What to work on:
Leave out the pictures and repeat the entries below verbatim.

Data for review:
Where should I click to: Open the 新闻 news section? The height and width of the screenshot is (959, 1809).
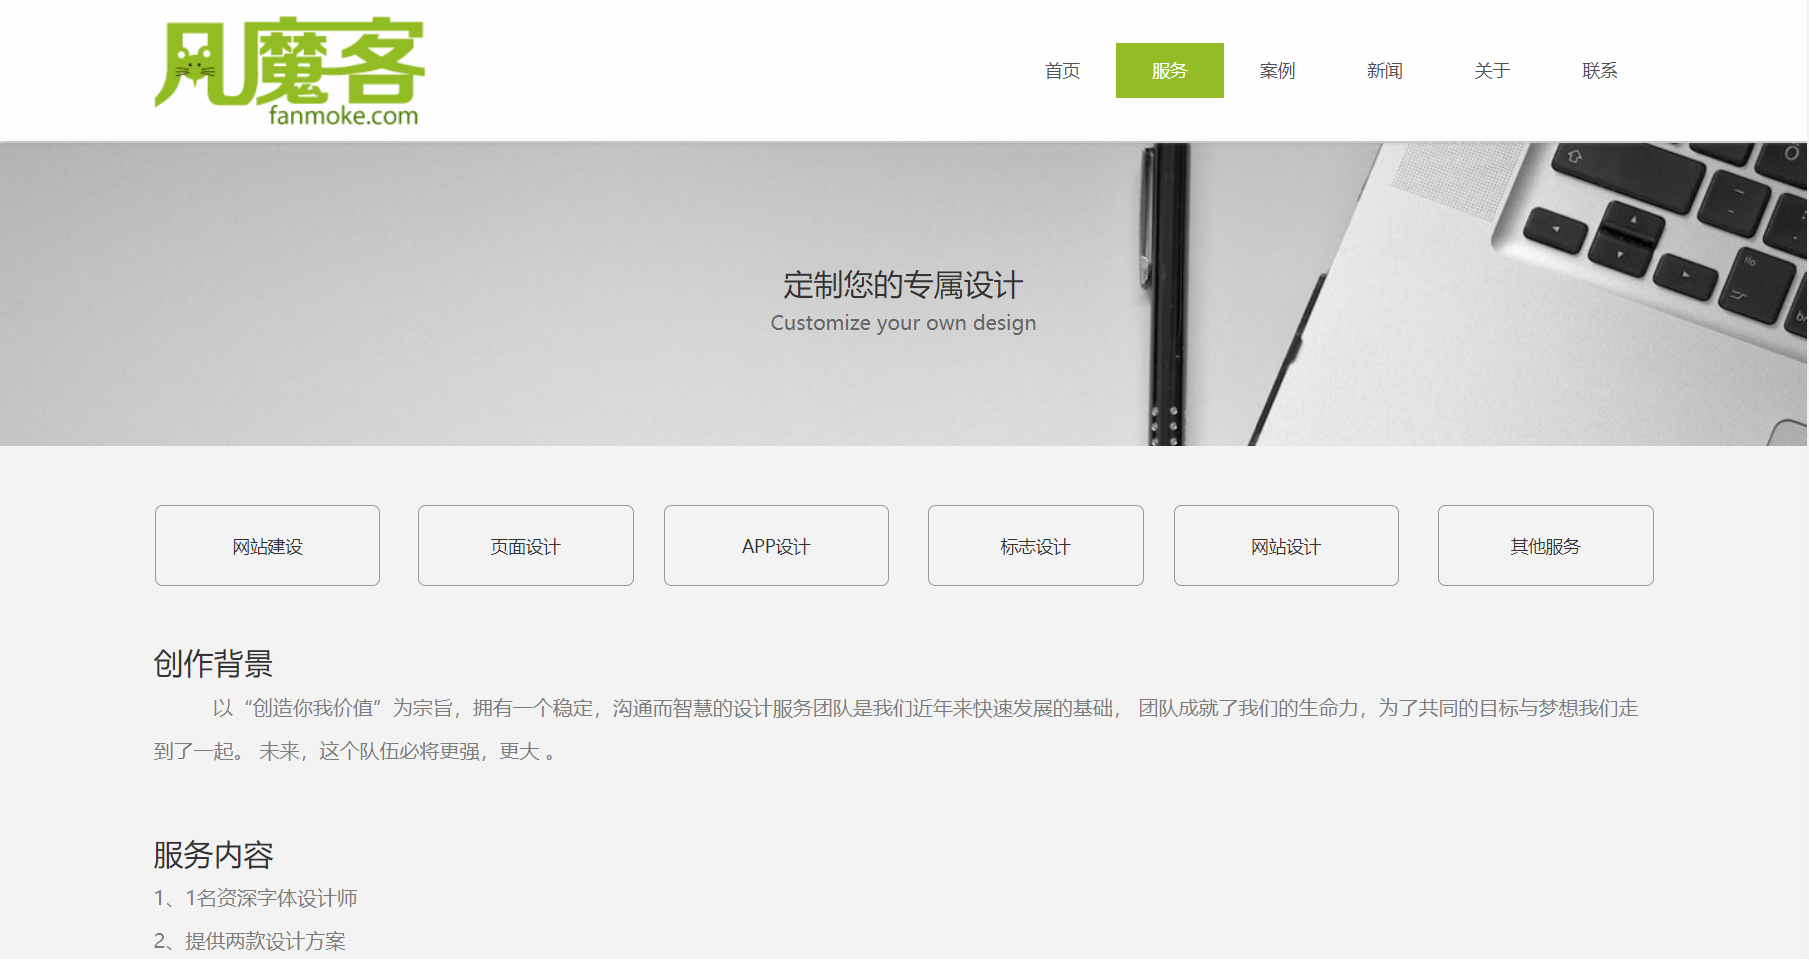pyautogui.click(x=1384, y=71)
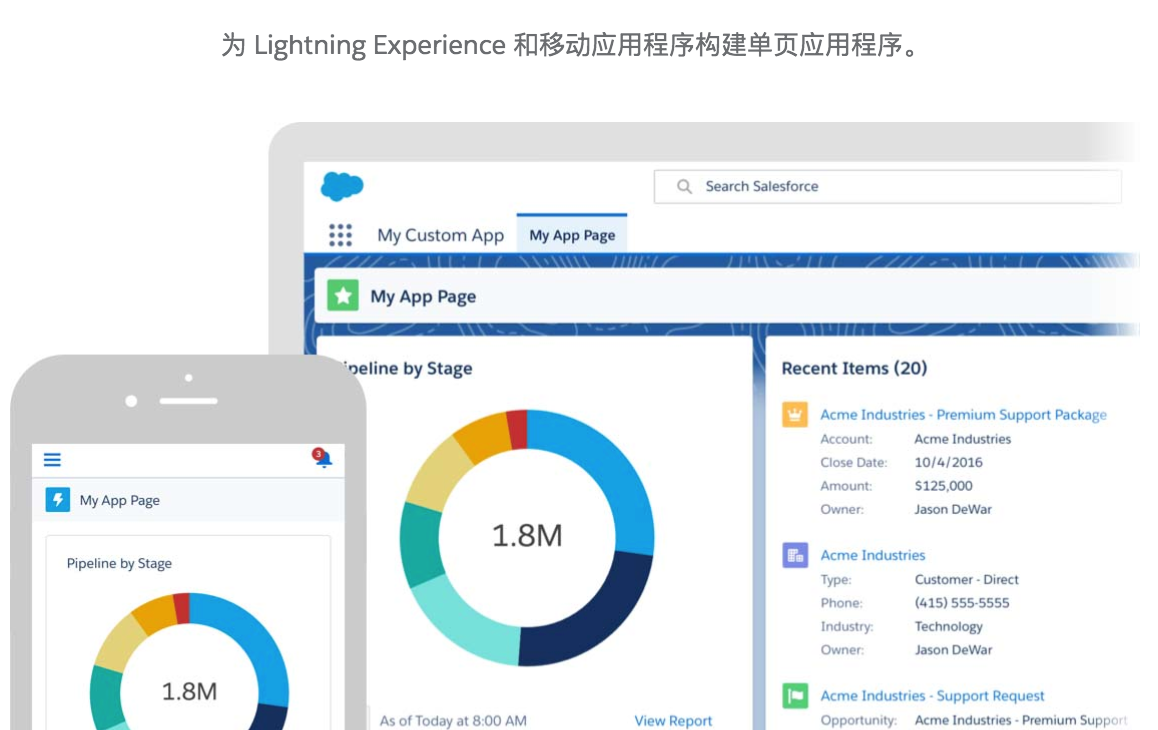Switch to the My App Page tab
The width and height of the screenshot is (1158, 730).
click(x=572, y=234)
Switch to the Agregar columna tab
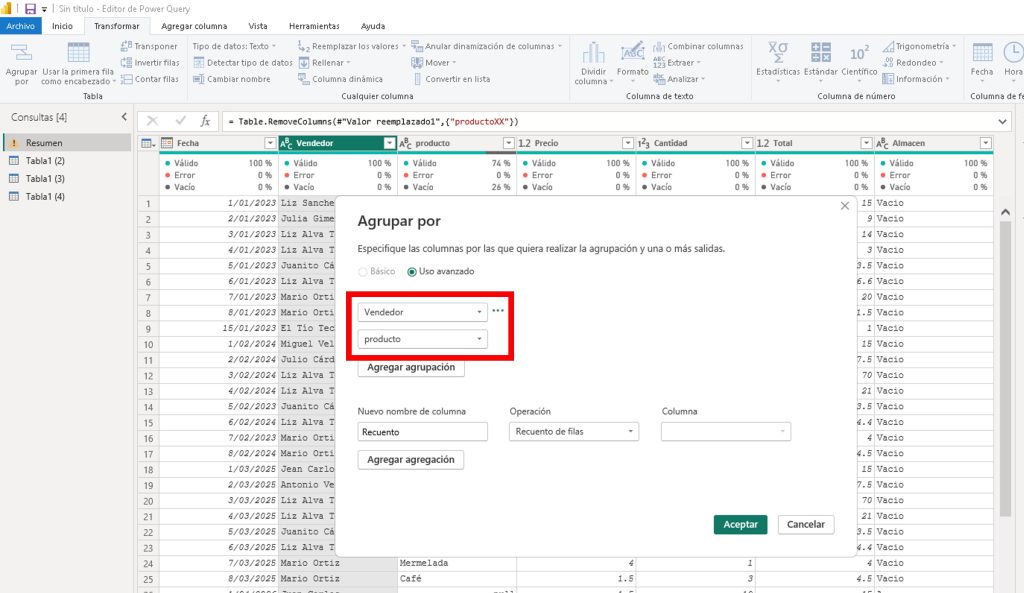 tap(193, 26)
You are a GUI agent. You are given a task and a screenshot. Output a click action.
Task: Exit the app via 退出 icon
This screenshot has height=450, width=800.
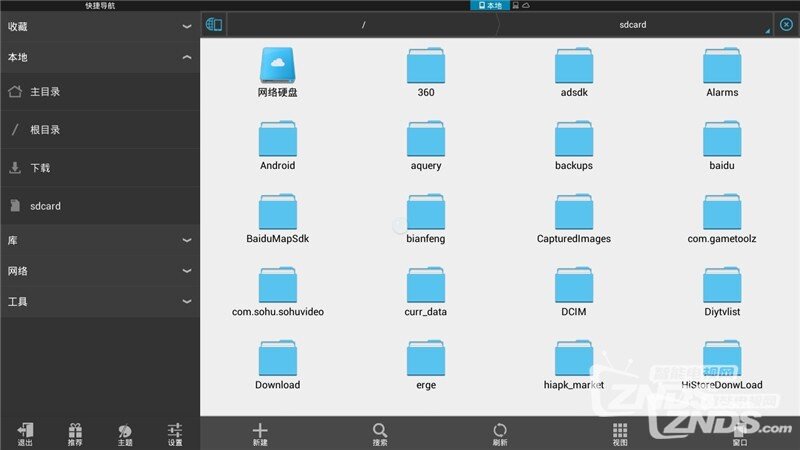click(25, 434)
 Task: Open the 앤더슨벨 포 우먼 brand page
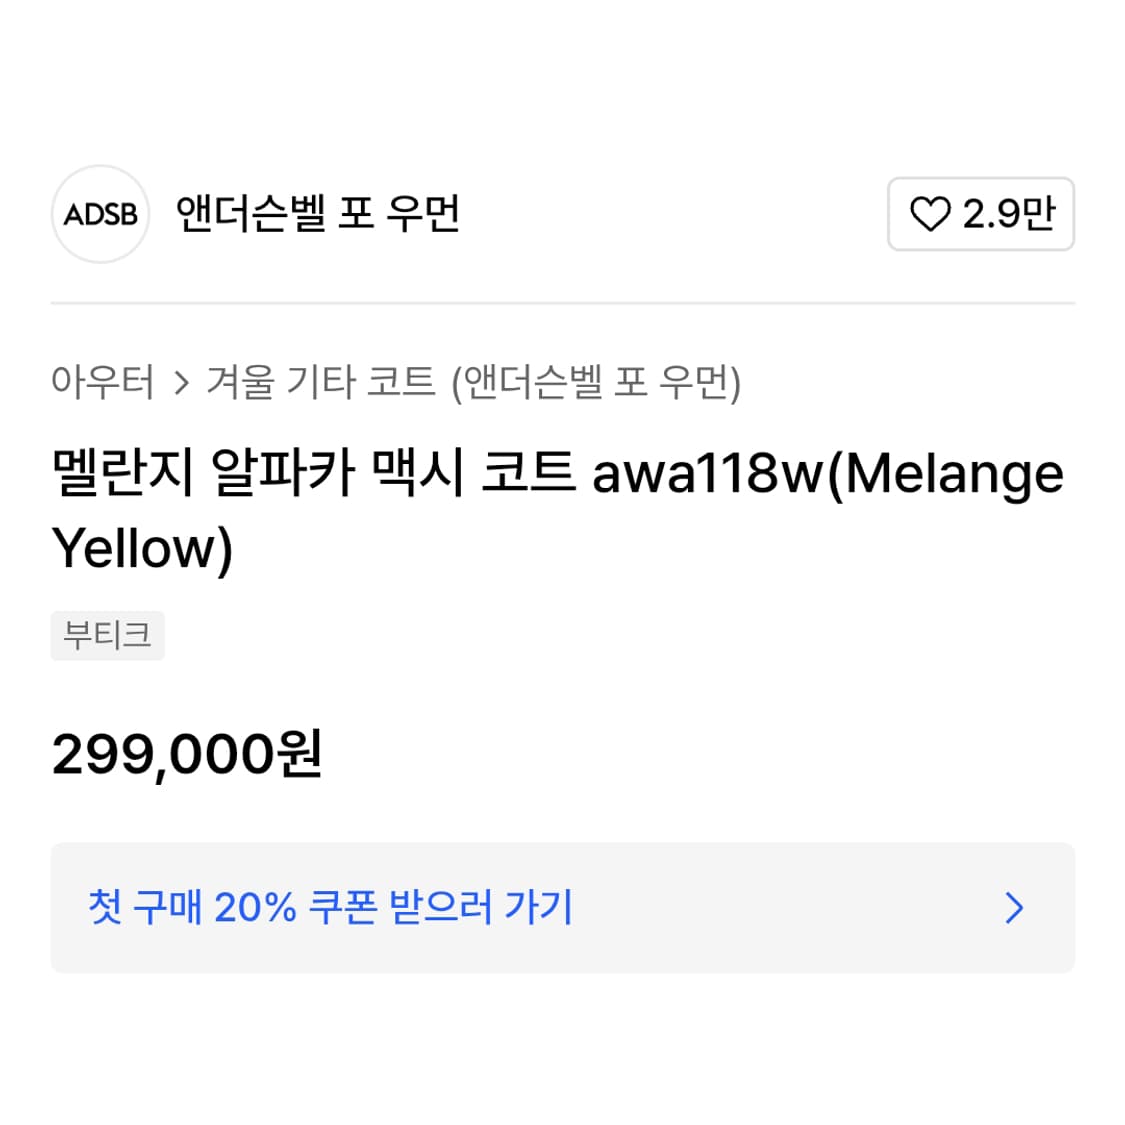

Response area:
Where should I click to: Open the 新闻 news section? The height and width of the screenshot is (959, 1809).
pyautogui.click(x=1384, y=71)
Switch to the My App Page tab
The width and height of the screenshot is (1158, 730).
click(x=572, y=234)
Switch to the Agregar columna tab
 tap(193, 26)
You are a GUI agent. You are given a task and a screenshot. Output a click action.
Task: Exit the app via 退出 icon
This screenshot has height=450, width=800.
click(25, 434)
 Task: Open the 앤더슨벨 포 우먼 brand page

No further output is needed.